What this task involves: Turn each line of the material below into an item in a numbered list, skipping blank lines. Leave the pictures out.
::::::::::
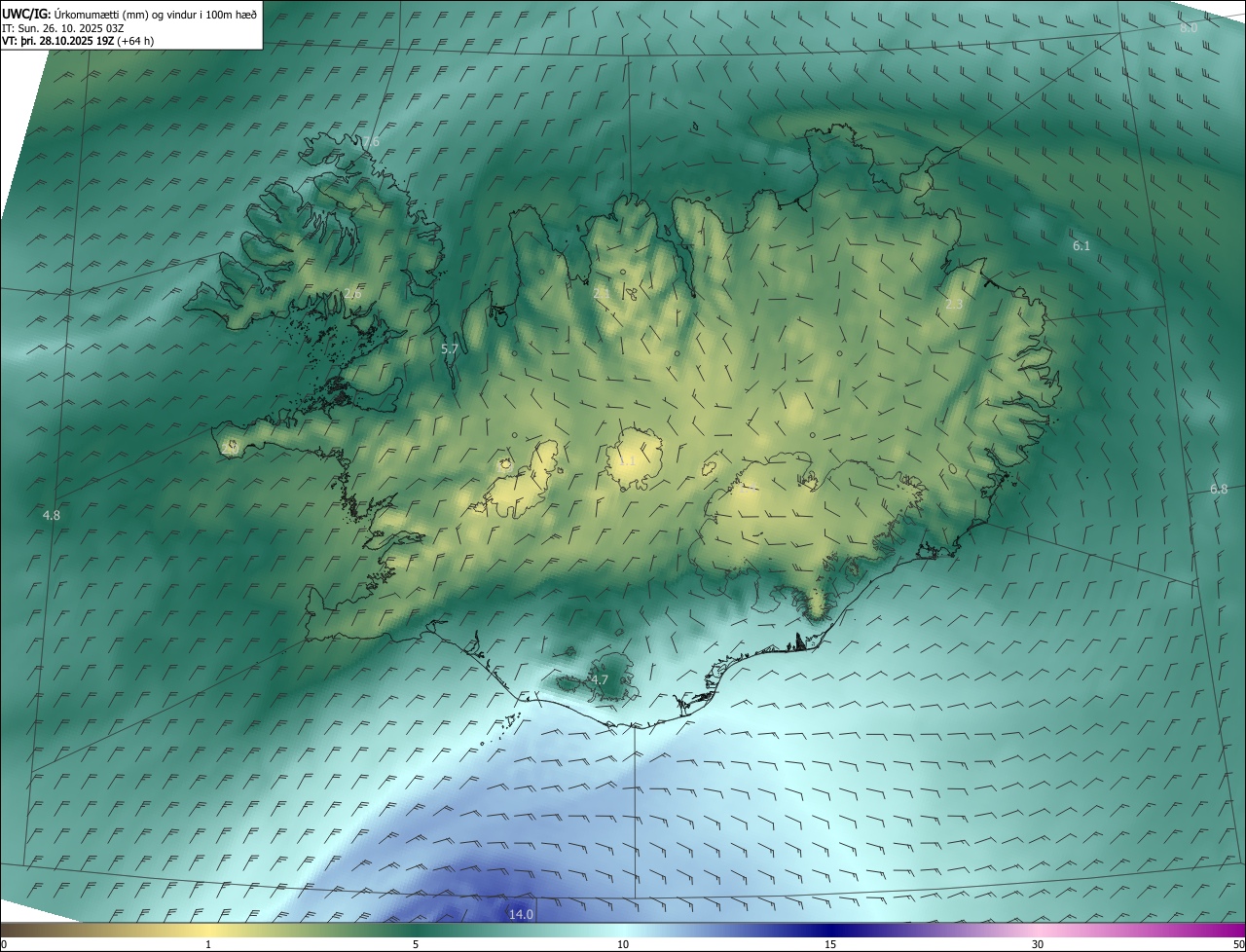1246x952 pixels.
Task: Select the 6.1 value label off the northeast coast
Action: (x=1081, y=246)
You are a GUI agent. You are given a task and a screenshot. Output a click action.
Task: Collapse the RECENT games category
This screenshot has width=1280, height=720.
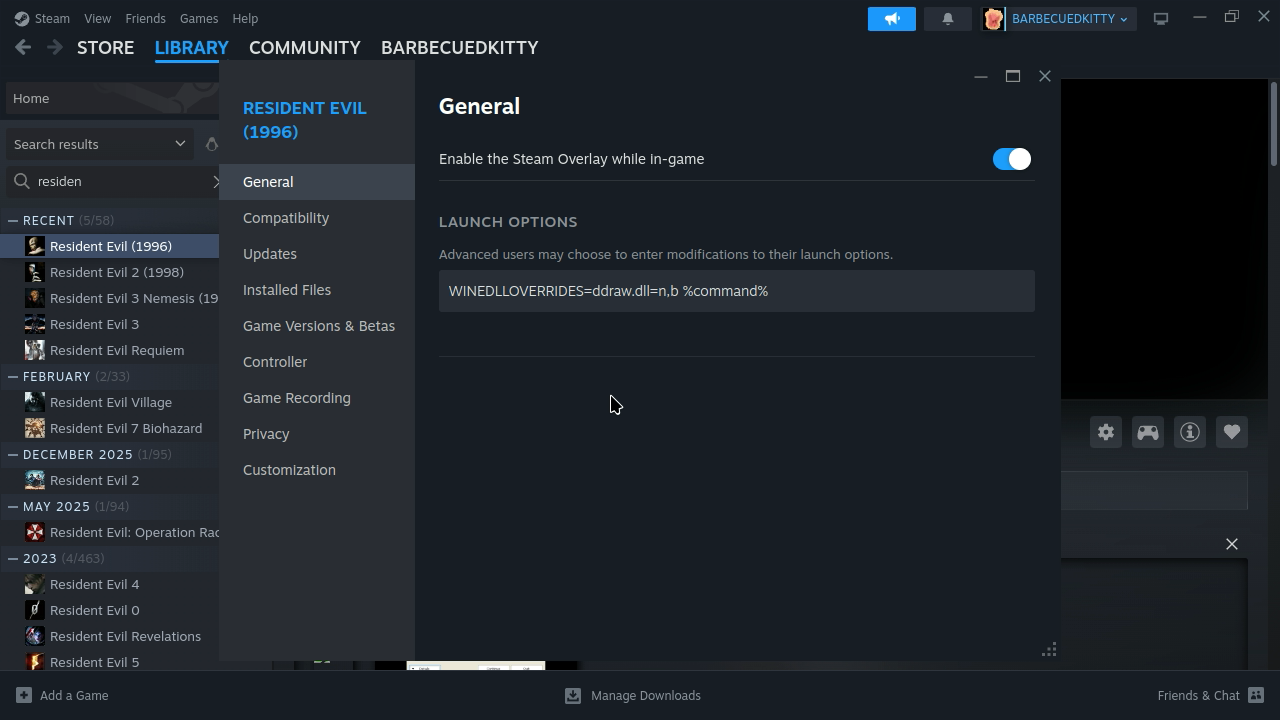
::::::::::
Correct response:
1. 1246x952 pixels.
2. Task: Select the 6.1 value label off the northeast coast
3. Action: (x=1081, y=246)
4. You are a GUI agent. You are given a task and a screenshot. Output a click action.
5. Task: Collapse the RECENT games category
6. This screenshot has width=1280, height=720.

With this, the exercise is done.